Luckily for them it never came to that. The shouting crews on the water must have attracted attention, and two coaching launches sped out from the bank of the Thames to rescue them. Erykah and the other girl were hurried back to shore in one rib while a second one dragged the empty pair behind it. The river going from slack to a turn was subtle and easy to get wrong. Making that choice could have killed her and her partner, and it tore a hole in their boat the size of her hand.

But everyone in the Tideway had a near-miss story just like that one. The Tideway produced a different breed of rower to anywhere else. The rougher the water, the more satisfying the outing. Were the waves high? Tap your oar down harder and get on with it. Was the wind hard? Lean against it and push your weight in. Big wash coming off a motor boat? Row across it, hard. If you almost drown? Laugh it off.

Rowing clubs from Putney to Chiswick trained every day on the same stretch of the river that the Boat Race crews of Oxford and Cambridge only dared touch once a year. Molesey rowers complained about the unpredictable streams and vicious steering down here. ‘More bumper cars that real rowing,’ some sneered. ‘Bring a sick bag.’ But the fact was that, compared to the Tideway, the upper Thames was a broken beast, a glorified millpond.

The water was glinting and furious and ready to swallow all comers. In the twenty years since she last trained there Erykah had forgotten how much she loved it. She had thought rowing at Molesey & Hampton Anglian would make her into a more refined rower, a better competitor. Maybe a champion. But for all the cups and points won over the years, she was no closer now than she had been then.

 

The walk from the boathouses to the university was exactly as she remembered it. Students crowded the lobby of the university’s main building, rushing to get to morning lectures on time. A security guard stood by the door and checked ID cards. She didn’t have one and shrugged apologetically. The guard’s eyes caught hers then slipped down to her chest as he stepped back to let her pass anyway. Erykah smiled and swished past the checkpoint.
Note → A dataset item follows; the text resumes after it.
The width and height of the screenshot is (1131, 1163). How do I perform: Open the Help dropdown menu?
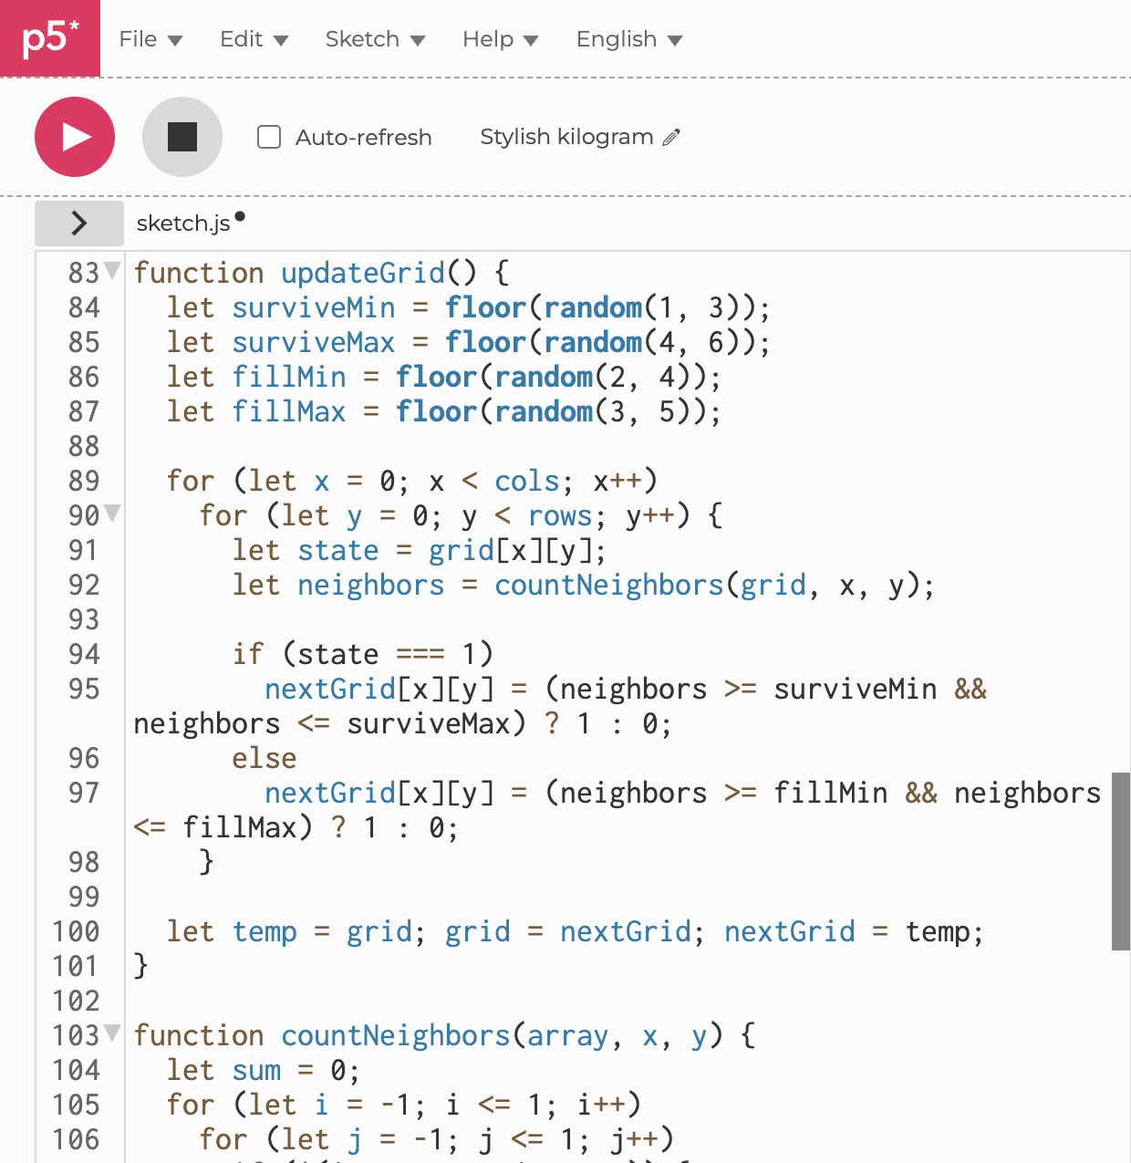[x=500, y=39]
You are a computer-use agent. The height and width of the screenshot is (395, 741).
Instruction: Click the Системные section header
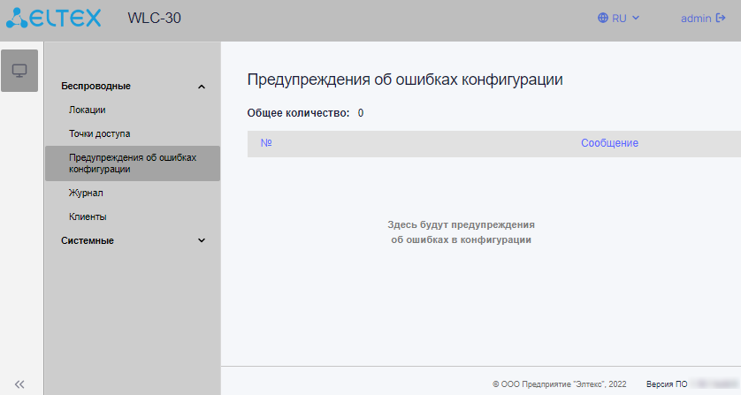click(88, 240)
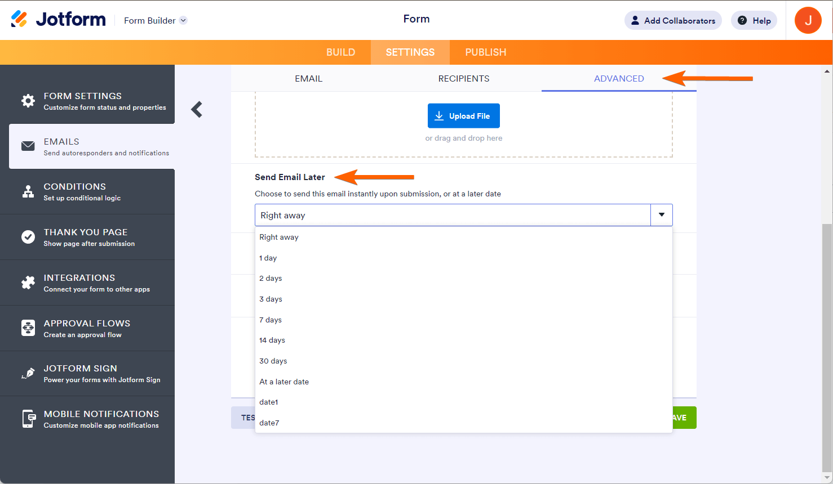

The Internet hadn’t revealed much about the target that she didn’t already know. Apart from some news coverage right after his disappearance there wasn’t a lot else to go on. He had a number of papers in scientific journals, most on oil survey techniques. The departmental website had a brief sketch of his career to date. Nothing unusual she could see there. Some work in Argentina, Ecuador, and the North Atlantic for industry, before moving into academia. One site had scans of an old magazine profile, complete with a photo showing Schofield leaning on the desk in his office, its top piled high with papers and notebooks. He was wearing a shirt open at the neck and a pair of corduroy trousers, and had the lean and rangy look of a man who spent a lot of time outdoors. There was not much else, at least not online. She would have to wing it.

It seemed the breast inspector in security at the main entrance might be her only human obstacle. The fourth floor of the environmental sciences building was restricted to card entry only. No guards to charm, but a swipe pad that needed a staff card to unlock the door. No security camera that she could see. Erykah hovered by the doors, walking up and down a few steps, trying to look as though she had just arrived. After a few minutes a group of students exiting the department held the door open for her. ‘Cheers,’ she said, and slipped inside.

No secretarial staff in sight. Her luck was holding. The room she wanted was around the corner on the right. Damian Schofield’s office had a brass nameplate on it, the little black plastic In/Out slider below set permanently to Out.

She jiggled the door handle. Locked.

There was that book her mother had bought her. Lock picking was in it, although not in any great detail. What did it say? That picking a lock wasn’t done at all the way they do it in films and television. That you needed two tools, not one. One to keep the tension and start turning it round, another to feel for locations of the tumblers.